There are some, though, that seek to make it easier — and more affordable — to send ones and zeroes through the air. Karma offers a lilliputian device with simple, easy-to-understand pricing. There are no onerous contracts. You are not required to commit to exclusivity to Karma for several years, unlike what the robber barons demand of you.

The Karma device creates a WiFi hotspot that moves around with you, and connects your WiFi connected devices to the Internet. This is just like the tethering option available on your pocket computer; but Karma sends data through Clearwire’s cellular network. Use it at airports and hotels to avoid exorbitant access fees. Use it with your WiFi-only tablet while you’re riding a bus or a train.

The nifty thing about Karma is the notion of “social bandwidth”. It seems a little extravagant to have a device dedicated to getting your little tablet onto the Internet. The same access point could easily service multiple devices. And that’s just what Karma does: it creates a public WiFi hotspot, with your name right there in the SSID: “Scott’s Karma”. Complete strangers can connect to your hotspot, and the Karma service handles all the account creation and billing nonsense. You just say to the world “Hey, here’s a WiFi hotspot you can use” and you’re done.
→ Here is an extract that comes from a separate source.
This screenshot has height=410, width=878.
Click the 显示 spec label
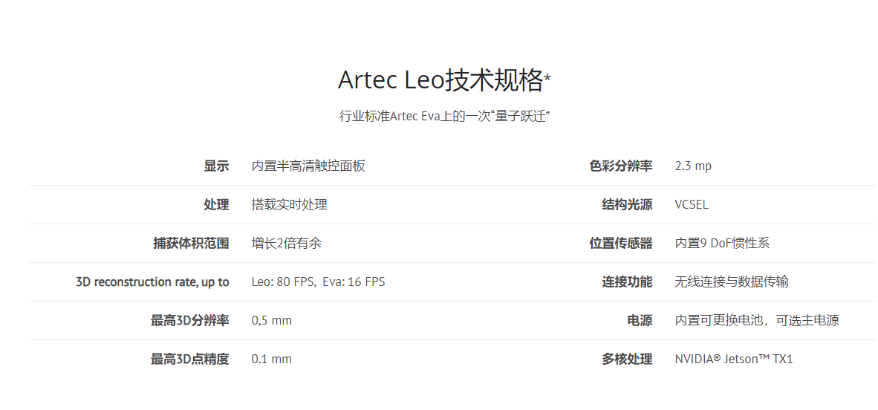pos(216,166)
When someone new starts using your Karma hotspot, they get 100 MB of free bandwidth to consume; no need to pay anything at all. You also get a bonus 100MB for sharing your connection. Early adopters of Karma can probably accumulate a substantial pool of megabytes to use. After your freeloading guests consume their 100MB, they can purchase additional megabytes at reasonable prices. There’s no need to for these folks to own their own karma device: they can just keep using whatever Karma hotspots may be nearby.

Users of Karma get a dashboard display from which they can review their data consumption, see who has connected to their hotspots lately, and buy additional data as needed. It’s all very easy to use.

Karma is not a perfect solution, though. You must have a Facebook account, which for some may reduce Karma’s utility to zero. Twice while testing Karma I had a real opportunity to offer connectivity to someone who needed it, and both times the offer went unfulfilled because the other person didn’t have a Facebook account.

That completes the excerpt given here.